## WORK TASK
Some of the lines below need repeating. Reproduce exactly those between the lines holding "Task: Click in the Search MAP00_00 field" and "Collapse the Prop 01 group", inclusive.

## TASK INPUT
*** Block opens ***

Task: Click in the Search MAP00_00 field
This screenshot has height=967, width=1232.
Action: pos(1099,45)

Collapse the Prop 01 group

*** Block closes ***
*** Block opens ***

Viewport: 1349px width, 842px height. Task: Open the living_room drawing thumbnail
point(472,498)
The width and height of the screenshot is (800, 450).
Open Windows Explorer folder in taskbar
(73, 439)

*** Block closes ***

## EXERCISE RESPONSE
Task: Click in the Search MAP00_00 field
This screenshot has height=967, width=1232.
Action: pos(1099,45)

Collapse the Prop 01 group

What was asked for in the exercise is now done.